I remember being disturbed by this for months as a child, but learning this fact really paved the way for me to believe in HBD. If slavery could be true, then HBD was likely true too; indeed one would seem to lead to the other.

For how else could one race of people have been so advanced they could just march on to a foreign continent and drag millions of the natives kicking and screaming to the New World as slaves?

However as I got older, a more nuanced picture of slavery emerged.

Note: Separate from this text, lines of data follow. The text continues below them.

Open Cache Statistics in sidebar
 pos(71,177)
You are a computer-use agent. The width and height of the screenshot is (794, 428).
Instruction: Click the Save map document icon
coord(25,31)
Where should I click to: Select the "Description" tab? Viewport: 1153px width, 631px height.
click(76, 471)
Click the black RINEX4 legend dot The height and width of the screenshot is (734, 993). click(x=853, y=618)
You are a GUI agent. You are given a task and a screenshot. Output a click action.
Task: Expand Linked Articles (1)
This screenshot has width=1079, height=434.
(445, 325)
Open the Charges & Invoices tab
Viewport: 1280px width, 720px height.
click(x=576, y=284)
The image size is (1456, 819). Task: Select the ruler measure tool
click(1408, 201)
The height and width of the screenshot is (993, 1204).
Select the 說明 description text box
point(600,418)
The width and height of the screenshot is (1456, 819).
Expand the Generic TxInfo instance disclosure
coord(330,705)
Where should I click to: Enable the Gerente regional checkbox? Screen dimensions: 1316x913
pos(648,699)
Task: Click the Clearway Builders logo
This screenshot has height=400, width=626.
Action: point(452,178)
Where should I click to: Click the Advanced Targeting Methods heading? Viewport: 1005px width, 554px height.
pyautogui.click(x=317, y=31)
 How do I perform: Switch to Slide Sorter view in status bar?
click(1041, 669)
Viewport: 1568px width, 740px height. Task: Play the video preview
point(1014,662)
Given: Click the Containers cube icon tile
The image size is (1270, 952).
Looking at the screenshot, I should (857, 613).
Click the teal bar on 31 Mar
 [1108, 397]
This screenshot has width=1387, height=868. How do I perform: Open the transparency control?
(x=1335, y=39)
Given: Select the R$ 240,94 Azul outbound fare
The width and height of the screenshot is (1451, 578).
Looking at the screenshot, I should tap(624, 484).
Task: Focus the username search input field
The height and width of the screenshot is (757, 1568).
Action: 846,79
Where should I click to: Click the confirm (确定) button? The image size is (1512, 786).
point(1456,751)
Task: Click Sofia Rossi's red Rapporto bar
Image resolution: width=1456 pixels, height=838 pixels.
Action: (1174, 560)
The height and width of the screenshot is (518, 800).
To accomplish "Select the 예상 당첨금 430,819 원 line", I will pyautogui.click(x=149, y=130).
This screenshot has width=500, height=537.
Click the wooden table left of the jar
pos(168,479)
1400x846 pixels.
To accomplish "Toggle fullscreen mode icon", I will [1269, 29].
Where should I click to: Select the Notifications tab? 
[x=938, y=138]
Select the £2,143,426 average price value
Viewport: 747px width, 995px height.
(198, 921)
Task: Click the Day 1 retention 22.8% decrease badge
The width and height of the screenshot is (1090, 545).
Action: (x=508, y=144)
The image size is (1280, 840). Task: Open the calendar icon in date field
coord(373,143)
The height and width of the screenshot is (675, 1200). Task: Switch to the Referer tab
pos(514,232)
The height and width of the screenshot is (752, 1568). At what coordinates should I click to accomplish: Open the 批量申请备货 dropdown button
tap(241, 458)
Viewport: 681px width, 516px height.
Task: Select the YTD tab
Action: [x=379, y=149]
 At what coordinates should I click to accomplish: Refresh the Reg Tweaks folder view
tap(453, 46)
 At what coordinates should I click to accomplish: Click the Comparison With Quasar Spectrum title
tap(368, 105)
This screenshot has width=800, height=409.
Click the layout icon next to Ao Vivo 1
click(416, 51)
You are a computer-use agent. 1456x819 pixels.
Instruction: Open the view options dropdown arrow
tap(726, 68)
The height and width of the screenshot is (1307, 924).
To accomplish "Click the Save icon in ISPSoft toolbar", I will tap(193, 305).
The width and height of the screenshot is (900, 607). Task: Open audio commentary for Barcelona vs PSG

In 2010, Henry Louis Gates Jr wrote the following in The New York Times:

The historians John Thornton and Linda Heywood of Boston University estimate that 90 percent of those shipped to the New World were enslaved by Africans and then sold to European traders. The sad truth is that without complex business partnerships between African elites and European traders and commercial agents, the slave trade to the New World would have been impossible, at least on the scale it occurred.

Advocates of reparations for the descendants of those slaves generally ignore this untidy problem of the significant role that Africans played in the trade, choosing to believe the romanticized version that our ancestors were all kidnapped unawares by evil white men, like Kunta Kinte was in “Roots.” The truth, however, is much more complex: slavery was a business, highly organized and lucrative for European buyers and African sellers alike….

….For many African-Americans, these facts can be difficult to accept. Excuses run the gamut, from “Africans didn’t know how harsh slavery in America was” and “Slavery in Africa was, by comparison, humane” or, in a bizarre version of “The devil made me do it,” “Africans were driven to this only by the unprecedented profits offered by greedy European countries.”

But the sad truth is that the conquest and capture of Africans and their sale to Europeans was one of the main sources of foreign exchange for several African kingdoms for a very long time. Slaves were the main export of the kingdom of Kongo; the Asante Empire in Ghana exported slaves and used the profits to import gold. Queen Njinga, the brilliant 17th-century monarch of the Mbundu, waged wars of resistance against the Portuguese but also conquered polities as far as 500 miles inland and sold her captives to the Portuguese. When Njinga converted to Christianity, she sold African traditional religious leaders into slavery, claiming they had violated her new Christian precepts.

Gates is trying to make it sound like many African Americans are in denial about the role Africans played in slavery, but perhaps it’s Gates who is in denial and thus projecting onto his co-ethnics. You see, for Gates to admit that white people just marched into Africa and simply kidnapped native Africans by the millions is to grant the white man a level of utter superiority that Gates simply can not live with, so instead he pushes a narrative that slavery was somehow a business exchange among equals.

Perhaps Gates would rather believe his own people sold his ancestors out than believe his own people were so utterly dominated by another people. Meanwhile white academics, eager to absolve their own ancestral guilt over slavery, are more than happy to push Gates’s narrative, which also fits the anti-HBD narrative of the elite.

Ironically the issue of who captured African slaves could make for strange bedfellows, with HBDers and reparation advocates both arguing that it was the white man, and black professors & white republicans arguing Africans sold themselves.